Präsentation von Johannes Brossmann

Foto (c) plansinn

Johannes Brossmann und Tanja Tötzer gehen abschließend auf ein augmented reality tool (AR) ein, mit dessen Hilfe die räumliche Wirkung von Straßenmobiliar simuliert werden kann.

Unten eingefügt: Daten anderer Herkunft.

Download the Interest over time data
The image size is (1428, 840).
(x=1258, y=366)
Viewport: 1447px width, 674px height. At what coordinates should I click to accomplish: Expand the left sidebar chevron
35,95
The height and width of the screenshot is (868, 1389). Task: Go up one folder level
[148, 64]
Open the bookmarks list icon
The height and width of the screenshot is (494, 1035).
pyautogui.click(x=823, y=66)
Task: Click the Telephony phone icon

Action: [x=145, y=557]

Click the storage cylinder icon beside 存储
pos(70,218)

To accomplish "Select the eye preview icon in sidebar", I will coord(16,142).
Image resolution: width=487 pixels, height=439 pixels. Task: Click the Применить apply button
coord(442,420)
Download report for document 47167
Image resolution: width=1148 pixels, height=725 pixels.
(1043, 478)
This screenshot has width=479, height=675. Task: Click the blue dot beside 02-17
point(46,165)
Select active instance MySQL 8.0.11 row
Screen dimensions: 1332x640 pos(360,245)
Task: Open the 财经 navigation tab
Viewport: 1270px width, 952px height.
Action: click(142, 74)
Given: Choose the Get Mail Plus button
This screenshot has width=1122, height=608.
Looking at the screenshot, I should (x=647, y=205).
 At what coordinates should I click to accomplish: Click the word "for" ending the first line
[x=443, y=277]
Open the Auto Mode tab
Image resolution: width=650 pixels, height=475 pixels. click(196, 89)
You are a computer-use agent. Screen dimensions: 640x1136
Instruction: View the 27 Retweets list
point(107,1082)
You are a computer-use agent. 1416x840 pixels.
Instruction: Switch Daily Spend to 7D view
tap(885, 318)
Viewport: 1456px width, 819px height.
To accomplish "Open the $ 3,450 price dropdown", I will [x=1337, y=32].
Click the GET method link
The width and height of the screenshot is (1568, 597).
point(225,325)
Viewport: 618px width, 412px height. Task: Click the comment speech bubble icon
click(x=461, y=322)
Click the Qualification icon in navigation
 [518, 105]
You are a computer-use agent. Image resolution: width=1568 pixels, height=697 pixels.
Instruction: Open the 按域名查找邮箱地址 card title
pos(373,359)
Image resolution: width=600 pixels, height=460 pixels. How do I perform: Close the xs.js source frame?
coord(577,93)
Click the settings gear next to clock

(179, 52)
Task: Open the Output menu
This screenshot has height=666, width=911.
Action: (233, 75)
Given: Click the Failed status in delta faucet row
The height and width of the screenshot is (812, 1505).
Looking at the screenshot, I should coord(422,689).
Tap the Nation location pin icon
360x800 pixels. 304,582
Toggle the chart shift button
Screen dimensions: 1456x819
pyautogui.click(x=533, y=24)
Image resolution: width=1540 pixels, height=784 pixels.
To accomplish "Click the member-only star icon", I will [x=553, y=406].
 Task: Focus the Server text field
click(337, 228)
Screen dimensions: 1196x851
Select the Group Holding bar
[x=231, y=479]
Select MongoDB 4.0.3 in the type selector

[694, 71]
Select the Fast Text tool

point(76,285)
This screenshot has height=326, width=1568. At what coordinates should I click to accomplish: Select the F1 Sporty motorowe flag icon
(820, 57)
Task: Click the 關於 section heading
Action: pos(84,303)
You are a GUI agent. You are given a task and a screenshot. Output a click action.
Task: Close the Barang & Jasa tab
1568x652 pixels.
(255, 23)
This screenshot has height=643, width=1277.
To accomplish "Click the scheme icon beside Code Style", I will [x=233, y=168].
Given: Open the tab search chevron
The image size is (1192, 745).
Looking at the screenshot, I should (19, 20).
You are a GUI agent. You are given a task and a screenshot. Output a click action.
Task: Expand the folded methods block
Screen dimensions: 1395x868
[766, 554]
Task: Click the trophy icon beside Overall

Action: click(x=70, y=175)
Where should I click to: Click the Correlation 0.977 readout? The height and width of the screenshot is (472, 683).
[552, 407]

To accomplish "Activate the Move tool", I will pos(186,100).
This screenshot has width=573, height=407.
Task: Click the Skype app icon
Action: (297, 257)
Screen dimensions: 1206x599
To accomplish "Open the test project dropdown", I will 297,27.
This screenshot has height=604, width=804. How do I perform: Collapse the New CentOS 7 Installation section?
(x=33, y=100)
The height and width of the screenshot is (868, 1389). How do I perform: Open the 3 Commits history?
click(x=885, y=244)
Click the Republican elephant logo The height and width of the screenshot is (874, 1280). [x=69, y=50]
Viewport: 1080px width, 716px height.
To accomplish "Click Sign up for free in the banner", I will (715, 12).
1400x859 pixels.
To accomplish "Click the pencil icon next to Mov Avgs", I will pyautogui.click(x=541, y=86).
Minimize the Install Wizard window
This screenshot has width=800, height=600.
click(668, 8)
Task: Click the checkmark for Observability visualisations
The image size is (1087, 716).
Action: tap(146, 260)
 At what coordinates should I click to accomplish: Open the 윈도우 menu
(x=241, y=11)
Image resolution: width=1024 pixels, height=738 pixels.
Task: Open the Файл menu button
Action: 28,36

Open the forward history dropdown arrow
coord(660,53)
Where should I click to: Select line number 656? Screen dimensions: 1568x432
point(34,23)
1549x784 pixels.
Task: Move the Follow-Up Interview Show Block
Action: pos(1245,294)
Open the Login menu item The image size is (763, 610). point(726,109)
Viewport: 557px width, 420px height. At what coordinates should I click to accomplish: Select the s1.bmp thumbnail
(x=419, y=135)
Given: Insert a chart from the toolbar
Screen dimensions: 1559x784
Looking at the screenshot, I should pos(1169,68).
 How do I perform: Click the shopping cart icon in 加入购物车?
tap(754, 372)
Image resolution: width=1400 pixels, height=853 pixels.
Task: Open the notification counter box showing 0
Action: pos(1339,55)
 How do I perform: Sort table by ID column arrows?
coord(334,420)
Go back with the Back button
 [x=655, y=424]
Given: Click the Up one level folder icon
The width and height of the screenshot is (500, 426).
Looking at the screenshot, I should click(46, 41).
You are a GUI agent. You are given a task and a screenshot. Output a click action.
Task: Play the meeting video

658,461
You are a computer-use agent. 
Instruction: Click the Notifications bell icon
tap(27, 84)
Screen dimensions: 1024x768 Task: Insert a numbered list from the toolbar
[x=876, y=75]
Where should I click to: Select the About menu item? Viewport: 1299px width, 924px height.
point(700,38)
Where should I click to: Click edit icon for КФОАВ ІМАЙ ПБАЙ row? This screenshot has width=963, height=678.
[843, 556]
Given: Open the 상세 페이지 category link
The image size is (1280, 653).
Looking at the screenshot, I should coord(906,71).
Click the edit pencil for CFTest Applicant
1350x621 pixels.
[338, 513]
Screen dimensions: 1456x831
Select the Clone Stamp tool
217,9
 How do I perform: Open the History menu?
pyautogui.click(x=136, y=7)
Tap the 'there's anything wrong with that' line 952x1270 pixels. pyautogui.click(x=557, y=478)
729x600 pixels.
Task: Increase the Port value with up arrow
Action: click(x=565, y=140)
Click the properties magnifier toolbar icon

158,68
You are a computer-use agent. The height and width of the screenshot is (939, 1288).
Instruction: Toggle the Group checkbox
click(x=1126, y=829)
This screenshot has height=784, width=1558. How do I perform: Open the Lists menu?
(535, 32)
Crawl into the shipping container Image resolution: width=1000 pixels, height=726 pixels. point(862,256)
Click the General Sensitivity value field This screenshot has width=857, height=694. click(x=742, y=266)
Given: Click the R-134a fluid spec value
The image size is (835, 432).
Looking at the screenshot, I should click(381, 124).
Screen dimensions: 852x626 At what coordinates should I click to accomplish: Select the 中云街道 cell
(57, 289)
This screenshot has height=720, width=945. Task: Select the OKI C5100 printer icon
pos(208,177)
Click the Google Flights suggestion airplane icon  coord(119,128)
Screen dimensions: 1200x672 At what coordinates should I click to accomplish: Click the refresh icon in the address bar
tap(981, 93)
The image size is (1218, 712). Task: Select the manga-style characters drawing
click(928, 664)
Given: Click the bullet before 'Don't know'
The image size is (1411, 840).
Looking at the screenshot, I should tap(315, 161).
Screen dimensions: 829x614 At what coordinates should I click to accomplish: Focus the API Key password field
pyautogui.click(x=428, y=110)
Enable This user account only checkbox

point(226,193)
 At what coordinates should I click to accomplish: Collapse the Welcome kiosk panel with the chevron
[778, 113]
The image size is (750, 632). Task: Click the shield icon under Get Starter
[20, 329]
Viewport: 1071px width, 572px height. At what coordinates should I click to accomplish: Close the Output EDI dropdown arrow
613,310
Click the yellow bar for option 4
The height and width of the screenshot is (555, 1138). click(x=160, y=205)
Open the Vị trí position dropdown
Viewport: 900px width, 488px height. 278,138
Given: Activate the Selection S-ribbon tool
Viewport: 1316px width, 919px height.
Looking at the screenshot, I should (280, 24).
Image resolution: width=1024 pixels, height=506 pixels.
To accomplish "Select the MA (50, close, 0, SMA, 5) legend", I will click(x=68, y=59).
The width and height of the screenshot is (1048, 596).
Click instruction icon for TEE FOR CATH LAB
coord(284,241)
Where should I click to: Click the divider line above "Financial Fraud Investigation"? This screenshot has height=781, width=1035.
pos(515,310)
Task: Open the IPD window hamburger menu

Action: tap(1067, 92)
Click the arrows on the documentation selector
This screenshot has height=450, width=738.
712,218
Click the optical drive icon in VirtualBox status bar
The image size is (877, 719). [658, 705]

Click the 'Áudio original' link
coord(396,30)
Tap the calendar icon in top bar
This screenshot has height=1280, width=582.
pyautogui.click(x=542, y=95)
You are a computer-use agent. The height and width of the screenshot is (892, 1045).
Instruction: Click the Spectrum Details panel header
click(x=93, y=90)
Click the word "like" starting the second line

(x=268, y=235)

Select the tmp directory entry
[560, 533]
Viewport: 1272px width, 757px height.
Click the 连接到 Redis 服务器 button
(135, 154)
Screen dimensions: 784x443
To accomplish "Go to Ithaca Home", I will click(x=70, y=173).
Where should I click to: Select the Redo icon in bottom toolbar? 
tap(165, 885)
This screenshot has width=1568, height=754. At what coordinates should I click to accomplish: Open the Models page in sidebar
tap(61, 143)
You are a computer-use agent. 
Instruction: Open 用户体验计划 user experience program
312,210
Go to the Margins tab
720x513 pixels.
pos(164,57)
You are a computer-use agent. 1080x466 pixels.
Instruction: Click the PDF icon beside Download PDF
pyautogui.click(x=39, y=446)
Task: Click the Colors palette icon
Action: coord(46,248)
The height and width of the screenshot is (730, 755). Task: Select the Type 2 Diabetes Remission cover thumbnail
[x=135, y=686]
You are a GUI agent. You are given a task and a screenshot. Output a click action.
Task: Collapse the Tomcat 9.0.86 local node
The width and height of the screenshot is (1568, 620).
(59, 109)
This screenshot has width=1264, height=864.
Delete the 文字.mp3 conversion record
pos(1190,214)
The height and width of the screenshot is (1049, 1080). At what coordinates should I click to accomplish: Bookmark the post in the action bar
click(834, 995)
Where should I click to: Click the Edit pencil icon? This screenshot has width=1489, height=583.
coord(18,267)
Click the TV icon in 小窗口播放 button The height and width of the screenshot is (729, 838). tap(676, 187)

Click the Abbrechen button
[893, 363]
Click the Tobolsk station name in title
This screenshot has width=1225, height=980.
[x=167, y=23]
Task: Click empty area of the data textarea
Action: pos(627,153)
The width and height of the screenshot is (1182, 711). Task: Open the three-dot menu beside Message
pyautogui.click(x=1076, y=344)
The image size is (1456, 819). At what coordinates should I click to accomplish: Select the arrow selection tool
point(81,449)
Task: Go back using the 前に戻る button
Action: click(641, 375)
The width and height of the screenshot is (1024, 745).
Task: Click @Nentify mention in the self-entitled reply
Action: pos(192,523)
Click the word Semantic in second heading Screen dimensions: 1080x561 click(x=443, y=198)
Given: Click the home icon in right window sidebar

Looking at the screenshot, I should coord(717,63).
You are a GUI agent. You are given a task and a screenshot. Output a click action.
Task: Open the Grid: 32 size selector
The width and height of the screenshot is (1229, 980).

Dabei werden mittels smartphone oder tablet über eine app die gewünschten Raumelemente (Parklet, Sitzgelegenheiten, Bepflanzungen etc.) fiktiv in den Straßenraum simuliert, sodass der Raum in seiner gewünschten Form erlebbar und begehbar wird. Dieses tool ist noch in der Entwicklungsphase und daher nicht für alle smartphones verfügbar. Doch selbst in dieser Experimentierphase konnten die in den Workshops diskutierten und gemeinsam mit den Bewohnerinnen und Bewohnern entwickelten Maßnahmen in ihrer Wirkung im Straßenraum simuliert werden und optimale Aufstellungsorte gefunden werde

Für das Jahr 2020 sind weitere Projekte geplant, wie etwa die Begrünung von Bus- und Straßenbahn-Haltestellen der Wiener Linien.

 

In der anschließenden Diskussion beim Themenabend „Grün und Wasser im Straßenraum“ kommt auch deutlich heraus, dass so kleine Einzelmaßnahmen, wie etwa ein Parklet, keine ausreichend große stadtklimatische Wirkung haben können. Der Nutzen dieser kleinen Maßnahmen liegt großteils darin, dass der Straßenraum wieder mehr als Ort des Aufenthalts und der Begegnung begriffen und genützt wird (beispielsweise durch Sitzgelegenheiten), statt nur zum Abstellen von Fahrzeugen. Eine deutliche hitzebremsende Wirkung kann nur durch veränderte generelle Planungs- und Gestaltungsprinzipien entstehen, sind sich die Fachleute einig. Dazu gibt es zwar bereits den strategischen Rahmen in der Stadt Wien (Stadtentwicklungsplan, Förderschienen für Begrünungsmaßnahmen, Pilotprojekte wie „Kühle Meile“ oder „50 grüne Häuser“), aber in der alltäglichen Umsetzung bei den laufend stattfindenden Straßenumgestaltungen auf Bezirksebene finden diese übergeordneten Rahmensetzungen trotz ihrer hohen generationenübergreifenden Bedeutung noch kaum Eingang.
Daraus entwickelte sich beim Themen-Abend auch eine angeregte Diskussion mit den anwesenden Vertreterinnen und Vertretern der Bezirkspolitik. Diese konnten gut nachvollziehbar beschreiben, dass Themen wie die Kühlung unserer Städte, die für nächste Generation möglicherweise überlebenswichtig sind, im Alltag der Bezirkspolitik noch kaum Platz finden bzw. nicht auf der Tagesordnung stehen. Deutlich mehr Mut von Seiten der Politik wurde eingefordert, zumindest für Experimente, wie etwa das probeweise Aufstellen von Sitzgelegenheiten oder von durch Anrainerinnen und Anrainer gepflegte Pflanztröge im Straßenraum. Eine generelle Vereinfachung von verwaltungstechnischen Abläufen wird gewünscht, was derzeit erst für einzelne Maßnahmen (beispielsweise „Grätzloase“) gegeben ist.